» **Extract provided**:
# [SOLVED] WHEA UNCORRECTABLE ERROR, Not specified, Windows 8



## Sajmon92 (Mar 10, 2014)

Hi, today i turned my laptop on after 8h since the last startup and it didnt boot to windows but gave me BSOD with this information - WHEA, Uncorrectable Error, if u want to look it up on internet....

- Lenovo Thinkpad E531
- Windows 8
- x64 OS
- original windows installed - preinstalled, came with the laptop
- Intel Core i5 - 3230M CPU 2.6 GHz , 2.59GHz
- Nvidia Geforce GT 740M, Intel HD graphics 4000
- Power supply - Lenovo charger Input/Output :100-240V 1.5A / 20V 4.5A
Lenovo battery - 10.8V 4400mAh
More info in systeminfo.txt


- i have had laptop for almost a year (in november - 1 y)
- i once reinstalled OS because i had difficulties with hardisk half a year ago - i was stuck in automatic repair loop of death - solved it by reseting laptop to manufacturing state, since then laptop has worked fine
-i still have it on warranty, but im abroad and cant afford to send it 1400km back home...

» **Data rows**:
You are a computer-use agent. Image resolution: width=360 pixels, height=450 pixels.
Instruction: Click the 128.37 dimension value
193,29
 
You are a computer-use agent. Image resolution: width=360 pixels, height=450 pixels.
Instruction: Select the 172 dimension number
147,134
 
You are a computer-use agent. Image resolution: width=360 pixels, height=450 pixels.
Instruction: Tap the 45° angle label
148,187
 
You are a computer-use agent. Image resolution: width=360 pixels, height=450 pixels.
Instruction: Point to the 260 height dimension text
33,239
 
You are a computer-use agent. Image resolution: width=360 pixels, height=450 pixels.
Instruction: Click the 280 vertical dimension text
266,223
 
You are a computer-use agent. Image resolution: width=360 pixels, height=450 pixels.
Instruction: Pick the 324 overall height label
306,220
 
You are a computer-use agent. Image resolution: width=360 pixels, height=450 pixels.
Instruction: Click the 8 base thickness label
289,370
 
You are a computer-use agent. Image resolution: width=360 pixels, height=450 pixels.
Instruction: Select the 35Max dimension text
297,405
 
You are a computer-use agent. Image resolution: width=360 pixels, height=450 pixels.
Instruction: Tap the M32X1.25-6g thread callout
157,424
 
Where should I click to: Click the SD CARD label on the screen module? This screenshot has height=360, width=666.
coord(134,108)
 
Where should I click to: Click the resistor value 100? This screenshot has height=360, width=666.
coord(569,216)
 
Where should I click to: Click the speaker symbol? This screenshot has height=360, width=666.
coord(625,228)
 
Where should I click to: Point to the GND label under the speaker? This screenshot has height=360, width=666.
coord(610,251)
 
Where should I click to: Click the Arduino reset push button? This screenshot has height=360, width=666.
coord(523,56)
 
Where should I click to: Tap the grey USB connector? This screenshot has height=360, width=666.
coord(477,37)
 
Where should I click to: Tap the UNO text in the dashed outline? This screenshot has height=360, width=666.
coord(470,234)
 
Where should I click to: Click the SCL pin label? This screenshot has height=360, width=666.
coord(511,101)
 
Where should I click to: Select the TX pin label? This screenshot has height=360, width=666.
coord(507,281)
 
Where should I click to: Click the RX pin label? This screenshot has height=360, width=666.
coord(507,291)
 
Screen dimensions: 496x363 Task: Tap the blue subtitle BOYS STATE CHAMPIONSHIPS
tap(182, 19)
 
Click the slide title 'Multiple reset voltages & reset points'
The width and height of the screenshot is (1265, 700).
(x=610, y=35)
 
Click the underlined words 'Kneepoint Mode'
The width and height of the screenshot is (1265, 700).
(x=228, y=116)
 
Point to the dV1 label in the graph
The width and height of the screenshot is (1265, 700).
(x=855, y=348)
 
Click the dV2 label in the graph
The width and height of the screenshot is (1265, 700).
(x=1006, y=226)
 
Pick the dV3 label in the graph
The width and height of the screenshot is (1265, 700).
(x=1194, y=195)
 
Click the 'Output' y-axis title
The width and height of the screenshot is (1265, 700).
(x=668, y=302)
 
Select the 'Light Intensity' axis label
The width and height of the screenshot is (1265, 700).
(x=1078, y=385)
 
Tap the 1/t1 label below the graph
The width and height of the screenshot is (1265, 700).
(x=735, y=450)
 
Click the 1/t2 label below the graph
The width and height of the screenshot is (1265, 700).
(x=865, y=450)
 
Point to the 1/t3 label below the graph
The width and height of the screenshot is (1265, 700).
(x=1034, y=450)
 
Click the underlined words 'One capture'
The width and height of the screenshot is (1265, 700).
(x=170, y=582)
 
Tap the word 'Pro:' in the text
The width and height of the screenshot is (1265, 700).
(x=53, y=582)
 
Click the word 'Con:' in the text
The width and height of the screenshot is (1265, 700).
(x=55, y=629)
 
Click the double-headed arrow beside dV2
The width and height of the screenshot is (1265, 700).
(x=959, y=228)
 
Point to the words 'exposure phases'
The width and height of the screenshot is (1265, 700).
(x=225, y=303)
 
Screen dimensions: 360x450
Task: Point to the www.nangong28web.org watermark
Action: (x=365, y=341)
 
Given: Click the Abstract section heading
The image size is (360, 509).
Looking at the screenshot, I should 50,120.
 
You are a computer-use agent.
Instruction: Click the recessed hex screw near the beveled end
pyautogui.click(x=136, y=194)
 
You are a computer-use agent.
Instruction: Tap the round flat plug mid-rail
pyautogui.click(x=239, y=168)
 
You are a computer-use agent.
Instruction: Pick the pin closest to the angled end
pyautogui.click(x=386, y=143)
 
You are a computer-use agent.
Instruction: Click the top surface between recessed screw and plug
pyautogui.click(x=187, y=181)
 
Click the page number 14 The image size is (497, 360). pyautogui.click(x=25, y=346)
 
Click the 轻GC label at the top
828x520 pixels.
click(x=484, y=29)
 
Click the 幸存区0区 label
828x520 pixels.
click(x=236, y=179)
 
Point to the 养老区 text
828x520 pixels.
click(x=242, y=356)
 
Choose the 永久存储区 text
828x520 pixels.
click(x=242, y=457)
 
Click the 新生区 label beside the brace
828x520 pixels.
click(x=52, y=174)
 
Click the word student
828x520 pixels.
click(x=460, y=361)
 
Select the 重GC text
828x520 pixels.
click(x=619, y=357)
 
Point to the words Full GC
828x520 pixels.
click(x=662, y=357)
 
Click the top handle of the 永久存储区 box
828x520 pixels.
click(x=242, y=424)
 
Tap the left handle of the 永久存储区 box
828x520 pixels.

» **Exercise A**: What laptop model does the forum post describe?
» **Exercise B**: Repeat the portion of the forum post starting with "- Lenovo Thinkpad" and going on through "november - 1 y)".

» **Exercise solution A**: A Lenovo Thinkpad E531.

» **Exercise solution B**:
- Lenovo Thinkpad E531
- Windows 8
- x64 OS
- original windows installed - preinstalled, came with the laptop
- Intel Core i5 - 3230M CPU 2.6 GHz , 2.59GHz
- Nvidia Geforce GT 740M, Intel HD graphics 4000
- Power supply - Lenovo charger Input/Output :100-240V 1.5A / 20V 4.5A
Lenovo battery - 10.8V 4400mAh
More info in systeminfo.txt


- i have had laptop for almost a year (in november - 1 y)